Sunday, December 20, 2015

Elton Meets The Australian PM, Backs the GOSH Appeal

Thank-you Australian Prime Minister Malcolm Turnbull for welcoming me so warmly into your office. Thank-you for supporting the Global Fund in the fight against HIV/AIDS. Together we can all make AIDS history.

Sir Elton John praised the “care and devotion” of staff at Great Ormond Street Hospital (GOSH) today as he threw his weight behind The Independent’s Give to GOSH appeal.

The endorsement coincides with day one of the appeal’s second online Christmas auction, where prizes include two front-row tickets to see Sir Elton in Las Vegas, a London Eye champagne pod, and a private Topshop shopping spree.

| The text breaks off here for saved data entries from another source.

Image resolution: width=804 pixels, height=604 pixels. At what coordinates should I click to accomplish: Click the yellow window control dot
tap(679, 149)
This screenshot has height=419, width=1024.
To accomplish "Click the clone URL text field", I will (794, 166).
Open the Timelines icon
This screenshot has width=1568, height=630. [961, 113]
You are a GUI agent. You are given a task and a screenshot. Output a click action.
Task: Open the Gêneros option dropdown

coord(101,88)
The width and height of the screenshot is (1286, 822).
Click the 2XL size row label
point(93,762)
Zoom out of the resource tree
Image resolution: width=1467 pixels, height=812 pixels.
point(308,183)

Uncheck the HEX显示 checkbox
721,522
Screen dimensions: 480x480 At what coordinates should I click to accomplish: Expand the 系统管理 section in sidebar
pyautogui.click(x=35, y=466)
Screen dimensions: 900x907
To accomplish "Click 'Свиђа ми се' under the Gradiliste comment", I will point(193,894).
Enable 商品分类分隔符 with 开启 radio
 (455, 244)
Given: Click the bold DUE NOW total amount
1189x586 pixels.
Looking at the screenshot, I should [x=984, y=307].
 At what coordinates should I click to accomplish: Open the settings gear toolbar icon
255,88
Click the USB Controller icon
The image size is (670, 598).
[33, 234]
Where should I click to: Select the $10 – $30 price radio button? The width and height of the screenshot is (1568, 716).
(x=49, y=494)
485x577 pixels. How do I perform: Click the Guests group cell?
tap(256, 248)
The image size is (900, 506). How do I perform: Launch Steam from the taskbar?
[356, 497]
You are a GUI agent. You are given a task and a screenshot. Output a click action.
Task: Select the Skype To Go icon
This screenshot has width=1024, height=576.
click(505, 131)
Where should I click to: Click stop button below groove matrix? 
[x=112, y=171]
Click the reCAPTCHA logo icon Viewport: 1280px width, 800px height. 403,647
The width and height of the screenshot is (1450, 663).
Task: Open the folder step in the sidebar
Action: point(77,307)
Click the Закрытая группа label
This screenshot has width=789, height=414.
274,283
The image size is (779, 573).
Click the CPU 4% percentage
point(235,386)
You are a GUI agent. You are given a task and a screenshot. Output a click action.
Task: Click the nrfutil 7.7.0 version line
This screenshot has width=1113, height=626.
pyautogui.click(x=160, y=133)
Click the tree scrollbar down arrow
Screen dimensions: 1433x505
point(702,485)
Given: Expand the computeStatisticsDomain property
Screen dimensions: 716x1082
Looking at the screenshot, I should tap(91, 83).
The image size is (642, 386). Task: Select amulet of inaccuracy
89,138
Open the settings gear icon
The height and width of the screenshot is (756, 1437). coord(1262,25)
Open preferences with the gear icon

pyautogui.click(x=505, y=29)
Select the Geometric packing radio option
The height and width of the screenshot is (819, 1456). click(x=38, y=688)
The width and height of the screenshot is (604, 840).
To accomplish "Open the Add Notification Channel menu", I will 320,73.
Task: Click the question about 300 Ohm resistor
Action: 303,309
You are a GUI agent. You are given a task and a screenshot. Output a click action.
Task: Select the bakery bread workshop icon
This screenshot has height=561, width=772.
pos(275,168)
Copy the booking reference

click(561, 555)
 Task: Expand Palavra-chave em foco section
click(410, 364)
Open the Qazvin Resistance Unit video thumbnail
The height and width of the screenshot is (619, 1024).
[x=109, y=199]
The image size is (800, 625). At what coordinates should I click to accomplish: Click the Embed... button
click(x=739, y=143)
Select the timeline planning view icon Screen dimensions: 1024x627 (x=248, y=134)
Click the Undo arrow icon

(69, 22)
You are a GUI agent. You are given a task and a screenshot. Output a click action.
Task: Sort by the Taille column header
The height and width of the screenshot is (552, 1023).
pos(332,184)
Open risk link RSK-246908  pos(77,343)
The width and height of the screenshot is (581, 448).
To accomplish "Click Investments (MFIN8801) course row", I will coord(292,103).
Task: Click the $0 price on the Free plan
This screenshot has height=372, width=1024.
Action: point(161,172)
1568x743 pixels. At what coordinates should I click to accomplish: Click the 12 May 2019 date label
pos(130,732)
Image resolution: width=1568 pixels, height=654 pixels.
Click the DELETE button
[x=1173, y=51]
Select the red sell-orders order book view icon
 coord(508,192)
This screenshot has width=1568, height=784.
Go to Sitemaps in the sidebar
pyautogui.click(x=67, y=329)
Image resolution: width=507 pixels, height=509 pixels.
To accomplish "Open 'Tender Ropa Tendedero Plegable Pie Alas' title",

The multiplatinum-selling singer, whose godson Louis Dundas was treated at the hospital before dying of a brain tumour in 2008, emphasised the importance of research into children’s palliative care, and urged readers to give generously “in the name of Louis and all the children who have been taken from us too soon”.

Even after doctors said he had only a month to live, Louis went on living for another 10, often in terrible pain, his experience highlighting gaps in our understanding of palliative care for children.

Louis’s mother, the businesswoman Ruth Kennedy, founded the Louis Dundas Centre, a groundbreaking centre at GOSH dedicated to the practice and research of paediatric palliative care. A significant amount of the money raised in the Give to GOSH appeal will go to the centre.

“The Louis Dundas Centre means something positive can come out of Louis’s experience,” the singer told The Independent. “And it is an opportunity to ensure that one little boy’s suffering brings relief to millions.” Reflecting on Louis’ death, he said: “Nothing can prepare you for the heartache of losing a child, but to watch that child suffer in unimaginable pain is perhaps an even greater cross to bear. Louis was just four years old when he died. Regretfully, for his family and all those that knew and loved him, he did not slip peacefully away as we had all hoped he might.

“I am thankful… to the palliative care doctors and nurses at GOSH for their tireless efforts with Louis and his family, both throughout his illness and after his death. However, his experience and the pain he suffered highlighted just how crucial research into paediatric palliative care and pain management is. This is something we cannot ignore. Children are our future and we as their protectors have a duty to make their lives, and deaths where it is sadly the case, as comfortable as possible.”

Sir Elton added: “Let’s help make the palliative care journey a less painful one for families in the future.”